■ WHAT IS BEING ASKED: In the data below, set down exactly the lines from the one containing "Task: Sort standings by ОЧ. points column" up to and including the one containing "Screen dimensions: 1124x476". Leave the pictures out.

■ EXCERPTED DATA:
------------------------
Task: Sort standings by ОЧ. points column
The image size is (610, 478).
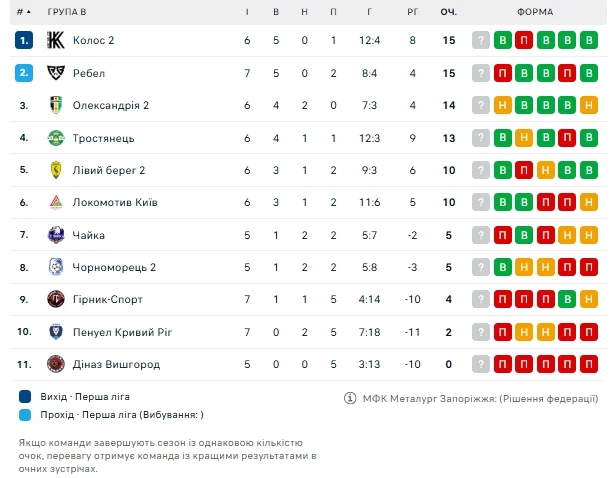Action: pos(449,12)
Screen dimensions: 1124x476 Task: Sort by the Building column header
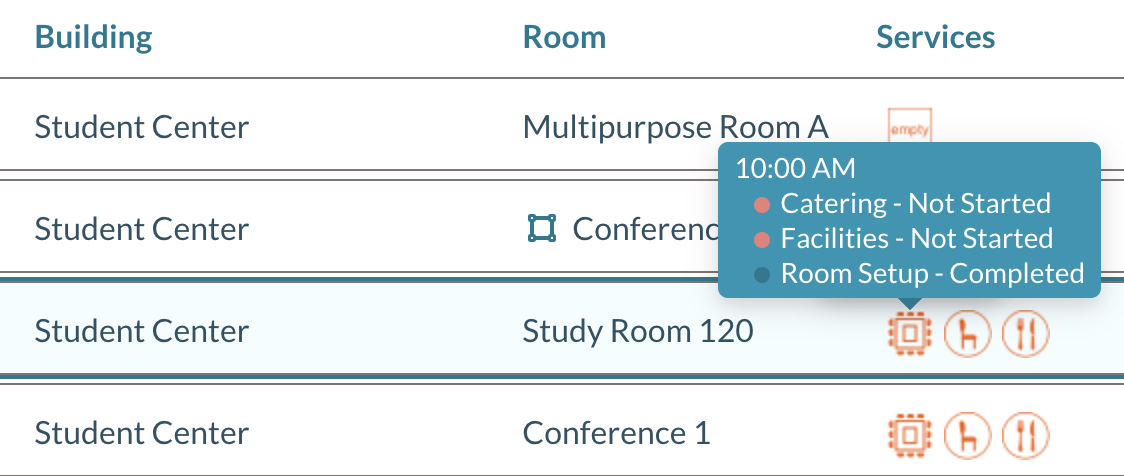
------------------------
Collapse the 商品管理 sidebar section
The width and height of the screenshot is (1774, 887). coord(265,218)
------------------------
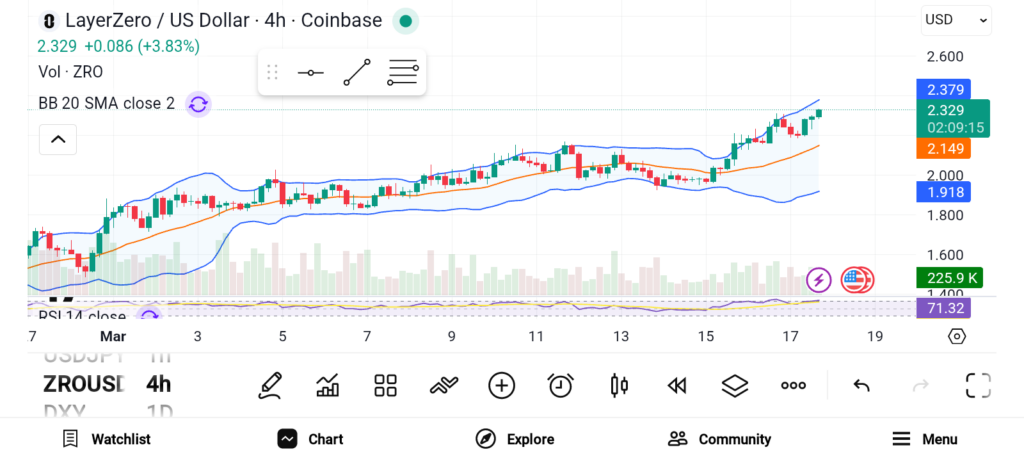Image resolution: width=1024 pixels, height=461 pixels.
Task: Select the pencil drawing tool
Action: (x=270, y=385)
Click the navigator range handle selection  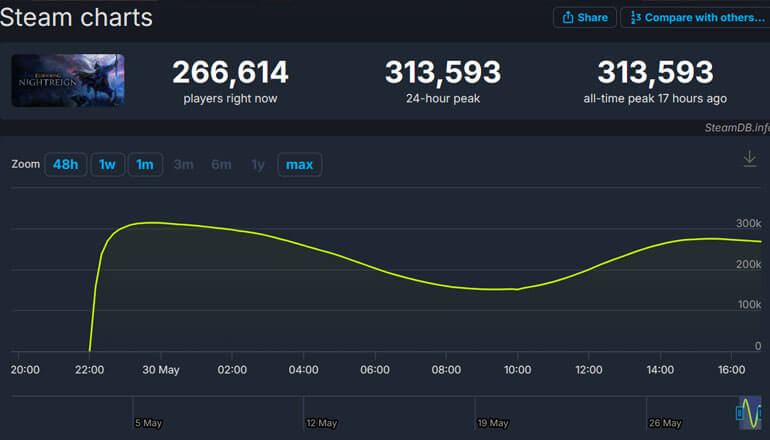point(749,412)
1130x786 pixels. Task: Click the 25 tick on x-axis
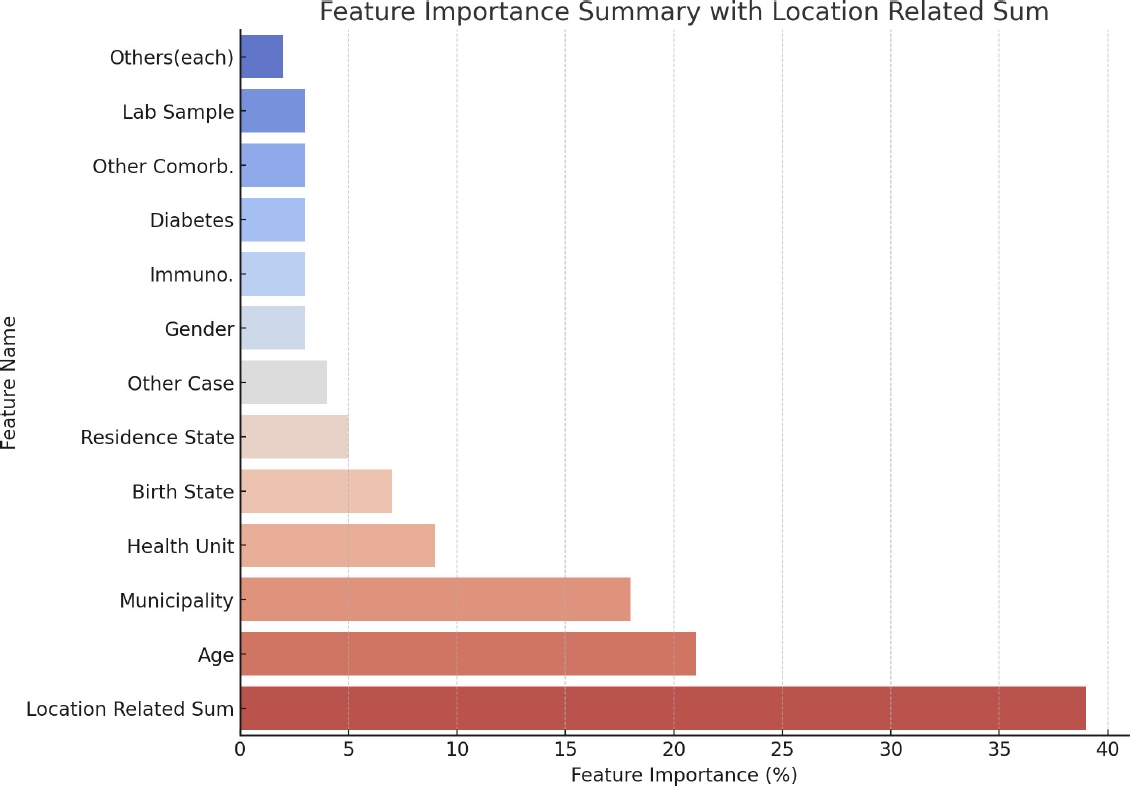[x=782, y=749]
------------------------
■ TASK SOLUTION:
Task: Sort standings by ОЧ. points column
The image size is (610, 478).
Action: pos(449,12)
Screen dimensions: 1124x476 Task: Sort by the Building column header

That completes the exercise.